Joel is an African-Canadian-Japanese, with the spirit and soul of a world citizen. He ran a language school “Queen’s,” where he taught English and French for 17 years. He is also a writer-illustrator and a passionate public speaker. He has published many trilingual books (Japanese / English / French) and articles in Japan’s main newspapers (Yomiuri, Asahi and Mainichi.) He is a regular contributor to The Japan Times ST. Author of five illustrated books: "The Rainbow’s Kids," "Wind of Freedom," "What Color are Burdocks," "I’m not a Foreigner," and "Respect for Life." He has published a bilingual book titled "平和・ピース・Peace" to commemorate the 60th anniversary of the A-bomb dropped on Hiroshima and Nagasaki. He has designed and published two colourful posters to promote multiculturalism and prevent Ijime (bullying) in Japan. He travels all over Japan to give lectures in Japanese on parenting, education of the heart, universal values, crime prevention, and human rights.
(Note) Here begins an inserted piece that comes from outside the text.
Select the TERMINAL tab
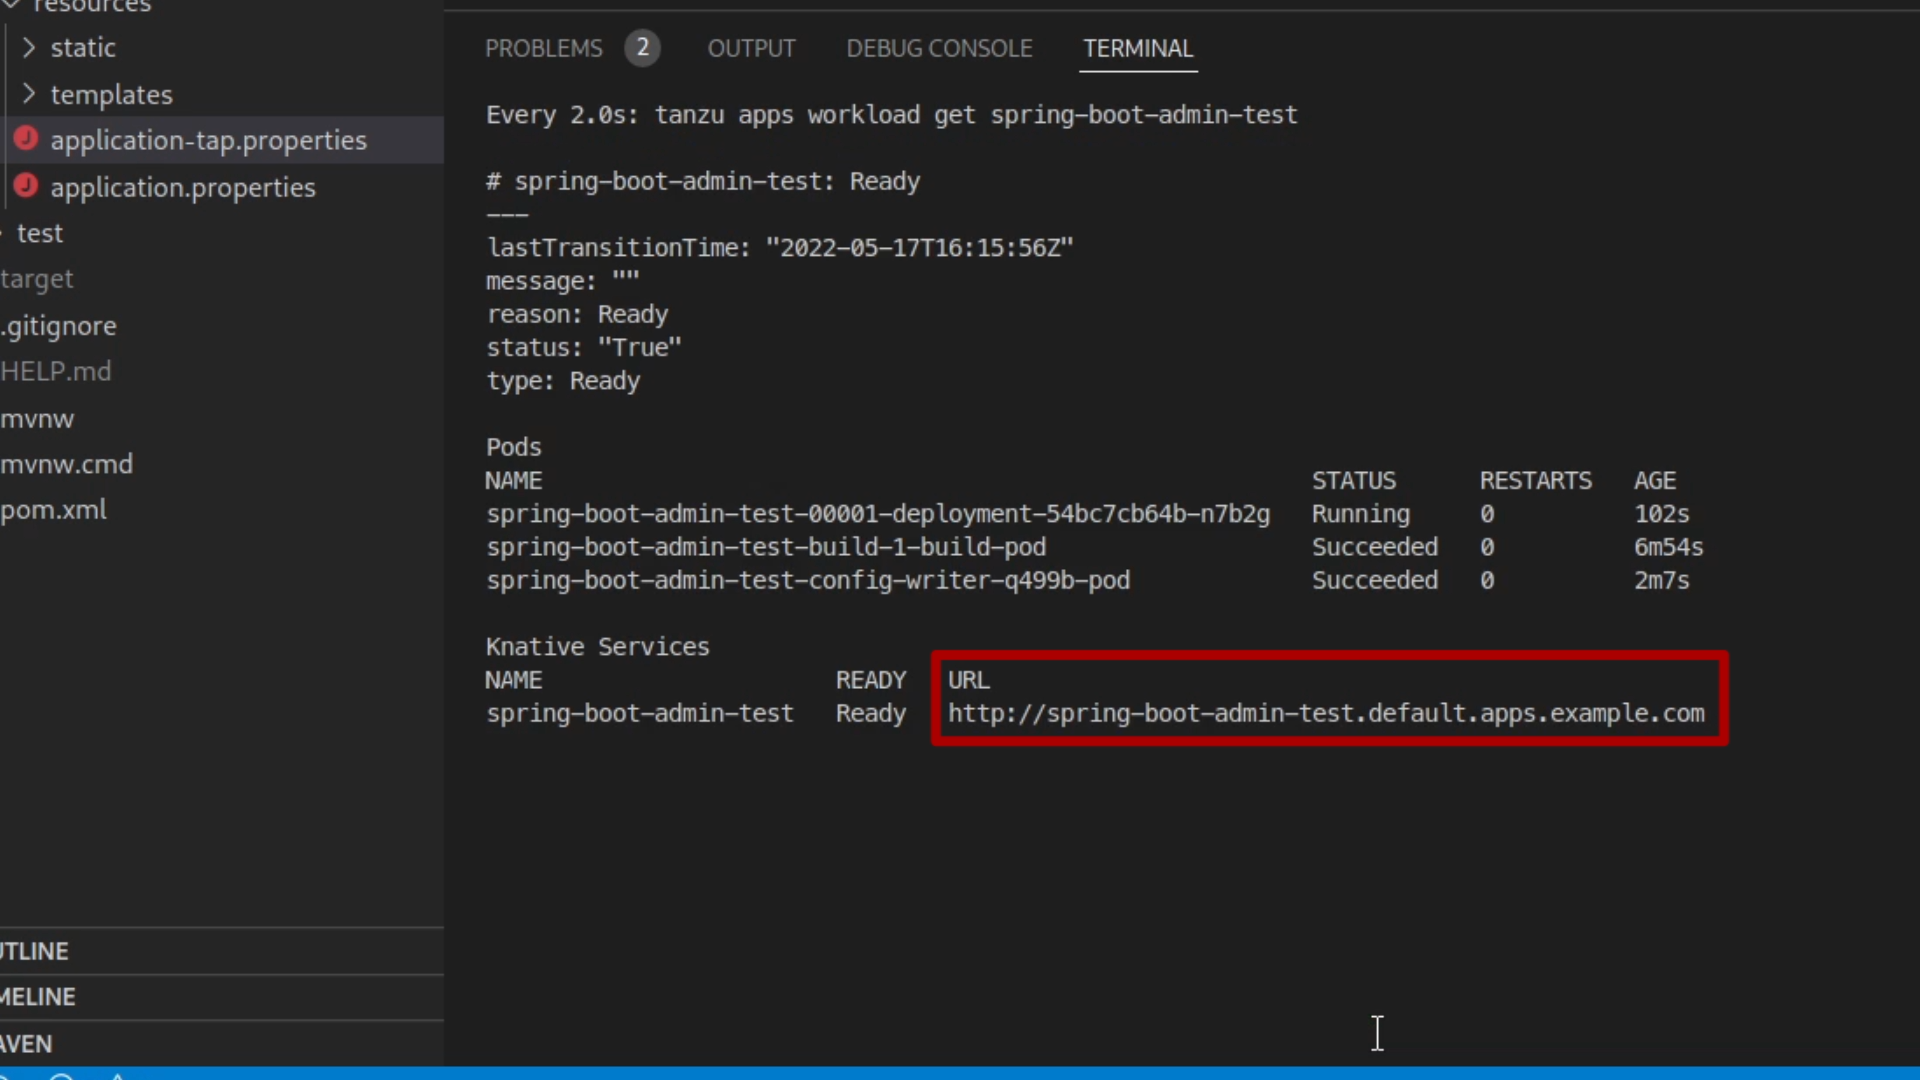Screen dimensions: 1920x1080 (1138, 48)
Joel believes that Canada is one of the greatest nations in the world, where people of all colours and cultures are welcome. No matter where you were born, or when you became a citizen of this nation, you have the right to be treated with fairness. Joel believes in speaking out against racism to make Canada an even greater nation.

Story

As an author-illustrator of children's books dealing with social justice, and a passionate public speaker - I spend a lot of my time giving lectures on human rights to children and their parents, encouraging the latter to be proactive in fighting against racism.

After one of my lectures, a mother came and spoke to me in these words: “I am not racist. I treat each and every person with respect, and ask my children to do the same. Why should I to do more than that ?”

It goes without saying that the vast majority of Canadians are not racists. But, how many are actively opposing and fighting racial discrimination? I myself believe that a society -indifferent and passive towards racism is in fact encouraging it. So, each of us must stand up and say a BIG NO to racism, and also promote Ethnic & Cultural Diversity on a daily basis!